Z-Plasty is a surgical procedure whereby two interdigitating triangular flaps are transposed. Z-plasty produces change in the direction of the scar and also gives gain in length along the direction of the common limb of the ‘Z’ [3]. Various contractures, such as oral commissure contractures, cicatricial bands hindering joint mobility, and axillary burn synechiae, can be treated by Z-plasty. The flap angles can range from 30 to 90 degrees. With angles less than 30 degrees, tip necrosis may occur. Flaps with angles greater than 75 degrees are difficult to rotate and can result in increased tension and dog-ear formation. Certain defects require variations in traditional Z-Plasty with the use of unequal flap angles.
Tip necrosis is a known complication of Z-plasty.
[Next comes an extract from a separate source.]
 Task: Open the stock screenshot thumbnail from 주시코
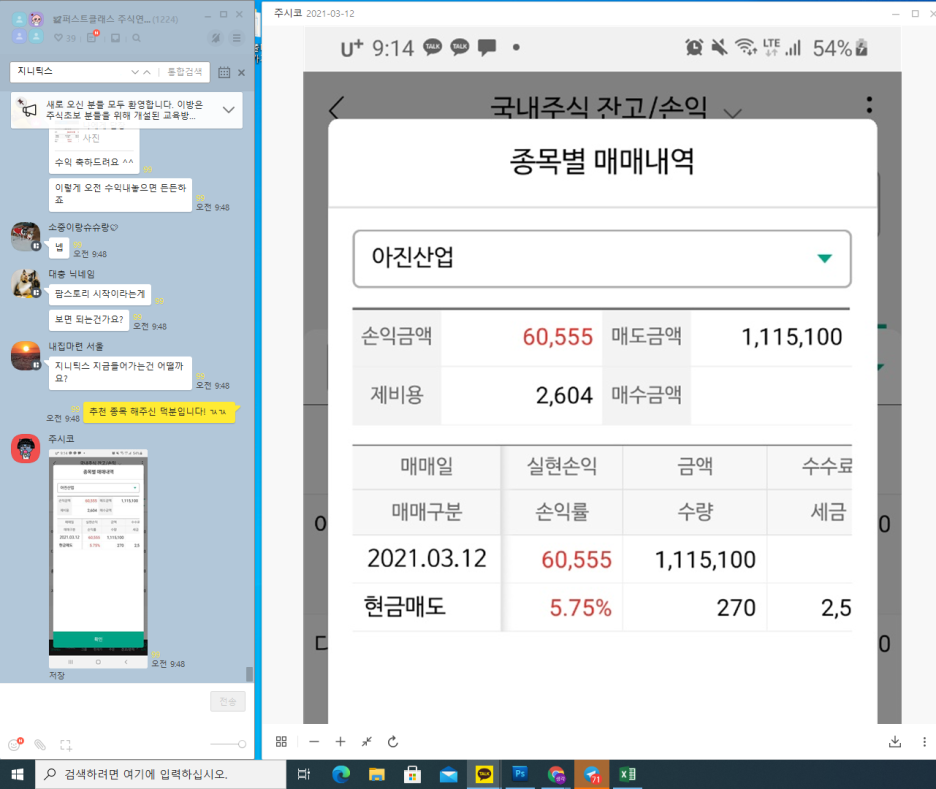(98, 557)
This leads to healing by secondary intention and further scarring. Methods of prevention include meticulous handling, proper planning, and surrounding tissue laxity.
Our patient had a scarred surrounding skin area due to burns. For this reason, we performed multiple Z-plasty as scar tissue might have limited the transposition of flaps and caused suture line tension. We decided to use LLLT as an adjunctive procedure to prevent flap tip necrosis.
LLLT, also known as phototherapy or photobiomodulation, refers to the use of photons at a non-thermal irradiance to alter biological activity [4]. The role of LLLT in wound healing has been established by various in vivo and in vitro studies. Its role in stimulating hair growth in alopecia has also been widely studied.
There are various mechanisms whereby the desired effects of LLLT are obtained. At low doses, LLLT has been shown to promote the proliferation of fibroblasts [5-8], keratinocytes [9], endothelial cells [10], and lymphocytes [11, 12]. The mechanism of proliferation is thought to be triggered by an increase in growth factors due to the upregulation of transcription factors and the activation of signaling pathways in the mitochondria by photostimulation [5, 13-16]. Moreover, LLLT enhances neovascularization, promotes angiogenesis, and increases collagen synthesis, contributing to acute [17] and chronic wound healing [18-20]. Due to its beneficial effects, it can be used for the prevention of local flap failure. Various animal studies on the role of LLLT in local flap survival have shown that it improves microcirculation, leading to good results [21].

Conclusion

We suggest that LLLT can be used in Z-plasty as an adjunctive therapy to improve microcirculation, thereby increasing the chances of flap survival. However, large randomized control trials are required to establish its exact role.

Declaration

Conflicts of interest

All authors declared that there are no conflicts of interest.